Go through the lines below and retype each one exactly.
--------------------
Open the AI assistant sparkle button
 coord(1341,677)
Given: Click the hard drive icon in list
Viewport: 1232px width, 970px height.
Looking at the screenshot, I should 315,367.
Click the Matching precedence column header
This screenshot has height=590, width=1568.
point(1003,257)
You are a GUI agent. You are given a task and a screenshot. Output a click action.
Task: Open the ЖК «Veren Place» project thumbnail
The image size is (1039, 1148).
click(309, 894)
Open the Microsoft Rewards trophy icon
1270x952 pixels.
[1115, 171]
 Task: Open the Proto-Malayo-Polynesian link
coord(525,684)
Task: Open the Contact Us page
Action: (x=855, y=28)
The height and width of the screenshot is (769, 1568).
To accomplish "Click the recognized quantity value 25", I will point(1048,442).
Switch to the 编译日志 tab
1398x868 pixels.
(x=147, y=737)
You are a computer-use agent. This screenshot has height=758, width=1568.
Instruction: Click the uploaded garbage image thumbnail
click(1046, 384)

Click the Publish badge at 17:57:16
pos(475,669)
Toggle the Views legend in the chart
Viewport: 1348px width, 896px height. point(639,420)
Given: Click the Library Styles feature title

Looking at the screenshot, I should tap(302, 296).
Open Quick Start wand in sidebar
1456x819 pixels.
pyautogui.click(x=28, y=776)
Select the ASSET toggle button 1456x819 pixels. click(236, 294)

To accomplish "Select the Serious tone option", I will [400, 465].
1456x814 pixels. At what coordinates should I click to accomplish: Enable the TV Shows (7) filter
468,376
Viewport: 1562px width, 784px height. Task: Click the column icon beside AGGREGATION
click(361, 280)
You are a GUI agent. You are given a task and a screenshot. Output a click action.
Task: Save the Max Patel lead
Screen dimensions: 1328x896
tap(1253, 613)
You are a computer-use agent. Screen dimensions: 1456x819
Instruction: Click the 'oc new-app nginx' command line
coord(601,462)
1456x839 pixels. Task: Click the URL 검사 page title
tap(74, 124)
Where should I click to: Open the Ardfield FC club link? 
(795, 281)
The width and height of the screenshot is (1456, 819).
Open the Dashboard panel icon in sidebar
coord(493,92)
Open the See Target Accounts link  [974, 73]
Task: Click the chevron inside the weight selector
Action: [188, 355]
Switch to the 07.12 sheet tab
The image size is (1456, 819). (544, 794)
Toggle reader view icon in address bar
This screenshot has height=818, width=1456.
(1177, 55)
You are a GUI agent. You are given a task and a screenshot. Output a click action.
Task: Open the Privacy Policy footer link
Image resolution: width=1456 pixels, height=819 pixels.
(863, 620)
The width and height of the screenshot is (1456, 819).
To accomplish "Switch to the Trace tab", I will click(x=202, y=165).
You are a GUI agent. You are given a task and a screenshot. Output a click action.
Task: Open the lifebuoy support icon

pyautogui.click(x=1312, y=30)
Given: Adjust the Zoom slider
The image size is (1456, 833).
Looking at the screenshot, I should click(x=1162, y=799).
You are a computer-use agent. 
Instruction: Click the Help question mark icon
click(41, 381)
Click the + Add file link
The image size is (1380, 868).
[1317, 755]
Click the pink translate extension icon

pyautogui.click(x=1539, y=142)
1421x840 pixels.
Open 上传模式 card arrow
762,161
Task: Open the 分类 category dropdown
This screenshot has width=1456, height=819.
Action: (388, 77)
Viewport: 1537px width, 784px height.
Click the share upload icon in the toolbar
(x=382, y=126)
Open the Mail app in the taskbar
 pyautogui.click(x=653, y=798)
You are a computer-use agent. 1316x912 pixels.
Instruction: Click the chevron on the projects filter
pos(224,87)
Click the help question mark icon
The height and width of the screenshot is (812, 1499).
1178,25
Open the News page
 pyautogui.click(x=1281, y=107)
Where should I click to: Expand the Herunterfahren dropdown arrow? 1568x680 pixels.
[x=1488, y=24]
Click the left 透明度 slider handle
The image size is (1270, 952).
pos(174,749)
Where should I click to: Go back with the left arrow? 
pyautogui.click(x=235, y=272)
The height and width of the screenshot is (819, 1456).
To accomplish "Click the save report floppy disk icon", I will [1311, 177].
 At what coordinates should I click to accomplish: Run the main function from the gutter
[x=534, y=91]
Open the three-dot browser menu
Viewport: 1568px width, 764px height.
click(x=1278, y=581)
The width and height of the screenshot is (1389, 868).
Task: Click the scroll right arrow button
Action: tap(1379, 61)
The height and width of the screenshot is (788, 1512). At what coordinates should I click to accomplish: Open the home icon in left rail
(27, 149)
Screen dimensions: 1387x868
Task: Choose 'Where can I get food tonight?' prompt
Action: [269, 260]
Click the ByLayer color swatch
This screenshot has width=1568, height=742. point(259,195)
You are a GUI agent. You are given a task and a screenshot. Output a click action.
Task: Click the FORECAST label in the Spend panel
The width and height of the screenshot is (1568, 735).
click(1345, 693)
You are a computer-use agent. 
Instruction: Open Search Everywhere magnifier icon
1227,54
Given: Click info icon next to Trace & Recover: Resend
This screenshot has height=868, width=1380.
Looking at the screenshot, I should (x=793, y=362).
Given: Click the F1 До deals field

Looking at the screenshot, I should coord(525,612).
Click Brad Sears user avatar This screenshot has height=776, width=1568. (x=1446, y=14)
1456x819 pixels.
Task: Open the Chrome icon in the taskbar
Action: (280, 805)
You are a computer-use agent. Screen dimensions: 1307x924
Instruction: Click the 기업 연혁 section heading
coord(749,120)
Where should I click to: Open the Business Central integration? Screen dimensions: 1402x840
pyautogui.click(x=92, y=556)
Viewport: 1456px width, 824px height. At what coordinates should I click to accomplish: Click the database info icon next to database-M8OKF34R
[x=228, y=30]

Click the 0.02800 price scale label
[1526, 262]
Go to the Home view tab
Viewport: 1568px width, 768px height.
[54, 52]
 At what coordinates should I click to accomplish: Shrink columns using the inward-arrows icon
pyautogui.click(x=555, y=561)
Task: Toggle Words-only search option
--------------------
--- Answer space ---
Open the AI assistant sparkle button
 coord(1341,677)
Given: Click the hard drive icon in list
Viewport: 1232px width, 970px height.
Looking at the screenshot, I should 315,367.
Click the Matching precedence column header
This screenshot has height=590, width=1568.
point(1003,257)
You are a GUI agent. You are given a task and a screenshot. Output a click action.
Task: Open the ЖК «Veren Place» project thumbnail
The image size is (1039, 1148).
click(309, 894)
Open the Microsoft Rewards trophy icon
1270x952 pixels.
[1115, 171]
 Task: Open the Proto-Malayo-Polynesian link
coord(525,684)
Task: Open the Contact Us page
Action: (x=855, y=28)
The height and width of the screenshot is (769, 1568).
To accomplish "Click the recognized quantity value 25", I will point(1048,442).
Switch to the 编译日志 tab
1398x868 pixels.
(x=147, y=737)
You are a computer-use agent. This screenshot has height=758, width=1568.
Instruction: Click the uploaded garbage image thumbnail
click(1046, 384)

Click the Publish badge at 17:57:16
pos(475,669)
Toggle the Views legend in the chart
Viewport: 1348px width, 896px height. point(639,420)
Given: Click the Library Styles feature title

Looking at the screenshot, I should tap(302, 296).
Open Quick Start wand in sidebar
1456x819 pixels.
pyautogui.click(x=28, y=776)
Select the ASSET toggle button 1456x819 pixels. click(236, 294)

To accomplish "Select the Serious tone option", I will [400, 465].
1456x814 pixels. At what coordinates should I click to accomplish: Enable the TV Shows (7) filter
468,376
Viewport: 1562px width, 784px height. Task: Click the column icon beside AGGREGATION
click(361, 280)
You are a GUI agent. You are given a task and a screenshot. Output a click action.
Task: Save the Max Patel lead
Screen dimensions: 1328x896
tap(1253, 613)
You are a computer-use agent. Screen dimensions: 1456x819
Instruction: Click the 'oc new-app nginx' command line
coord(601,462)
1456x839 pixels. Task: Click the URL 검사 page title
tap(74, 124)
Where should I click to: Open the Ardfield FC club link? 
(795, 281)
The width and height of the screenshot is (1456, 819).
Open the Dashboard panel icon in sidebar
coord(493,92)
Open the See Target Accounts link  [974, 73]
Task: Click the chevron inside the weight selector
Action: [188, 355]
Switch to the 07.12 sheet tab
The image size is (1456, 819). (544, 794)
Toggle reader view icon in address bar
This screenshot has height=818, width=1456.
(1177, 55)
You are a GUI agent. You are given a task and a screenshot. Output a click action.
Task: Open the Privacy Policy footer link
Image resolution: width=1456 pixels, height=819 pixels.
(863, 620)
The width and height of the screenshot is (1456, 819).
To accomplish "Switch to the Trace tab", I will click(x=202, y=165).
You are a GUI agent. You are given a task and a screenshot. Output a click action.
Task: Open the lifebuoy support icon

pyautogui.click(x=1312, y=30)
Given: Adjust the Zoom slider
The image size is (1456, 833).
Looking at the screenshot, I should click(x=1162, y=799).
You are a computer-use agent. 
Instruction: Click the Help question mark icon
click(41, 381)
Click the + Add file link
The image size is (1380, 868).
[1317, 755]
Click the pink translate extension icon

pyautogui.click(x=1539, y=142)
1421x840 pixels.
Open 上传模式 card arrow
762,161
Task: Open the 分类 category dropdown
This screenshot has width=1456, height=819.
Action: (388, 77)
Viewport: 1537px width, 784px height.
Click the share upload icon in the toolbar
(x=382, y=126)
Open the Mail app in the taskbar
 pyautogui.click(x=653, y=798)
You are a computer-use agent. 1316x912 pixels.
Instruction: Click the chevron on the projects filter
pos(224,87)
Click the help question mark icon
The height and width of the screenshot is (812, 1499).
1178,25
Open the News page
 pyautogui.click(x=1281, y=107)
Where should I click to: Expand the Herunterfahren dropdown arrow? 1568x680 pixels.
[x=1488, y=24]
Click the left 透明度 slider handle
The image size is (1270, 952).
pos(174,749)
Where should I click to: Go back with the left arrow? 
pyautogui.click(x=235, y=272)
The height and width of the screenshot is (819, 1456).
To accomplish "Click the save report floppy disk icon", I will [1311, 177].
 At what coordinates should I click to accomplish: Run the main function from the gutter
[x=534, y=91]
Open the three-dot browser menu
Viewport: 1568px width, 764px height.
click(x=1278, y=581)
The width and height of the screenshot is (1389, 868).
Task: Click the scroll right arrow button
Action: tap(1379, 61)
The height and width of the screenshot is (788, 1512). At what coordinates should I click to accomplish: Open the home icon in left rail
(27, 149)
Screen dimensions: 1387x868
Task: Choose 'Where can I get food tonight?' prompt
Action: [269, 260]
Click the ByLayer color swatch
This screenshot has width=1568, height=742. point(259,195)
You are a GUI agent. You are given a task and a screenshot. Output a click action.
Task: Click the FORECAST label in the Spend panel
The width and height of the screenshot is (1568, 735).
click(1345, 693)
You are a computer-use agent. 
Instruction: Open Search Everywhere magnifier icon
1227,54
Given: Click info icon next to Trace & Recover: Resend
This screenshot has height=868, width=1380.
Looking at the screenshot, I should (x=793, y=362).
Given: Click the F1 До deals field

Looking at the screenshot, I should coord(525,612).
Click Brad Sears user avatar This screenshot has height=776, width=1568. (x=1446, y=14)
1456x819 pixels.
Task: Open the Chrome icon in the taskbar
Action: (280, 805)
You are a computer-use agent. Screen dimensions: 1307x924
Instruction: Click the 기업 연혁 section heading
coord(749,120)
Where should I click to: Open the Business Central integration? Screen dimensions: 1402x840
pyautogui.click(x=92, y=556)
Viewport: 1456px width, 824px height. At what coordinates should I click to accomplish: Click the database info icon next to database-M8OKF34R
[x=228, y=30]

Click the 0.02800 price scale label
[1526, 262]
Go to the Home view tab
Viewport: 1568px width, 768px height.
[54, 52]
 At what coordinates should I click to accomplish: Shrink columns using the inward-arrows icon
pyautogui.click(x=555, y=561)
Task: Toggle Words-only search option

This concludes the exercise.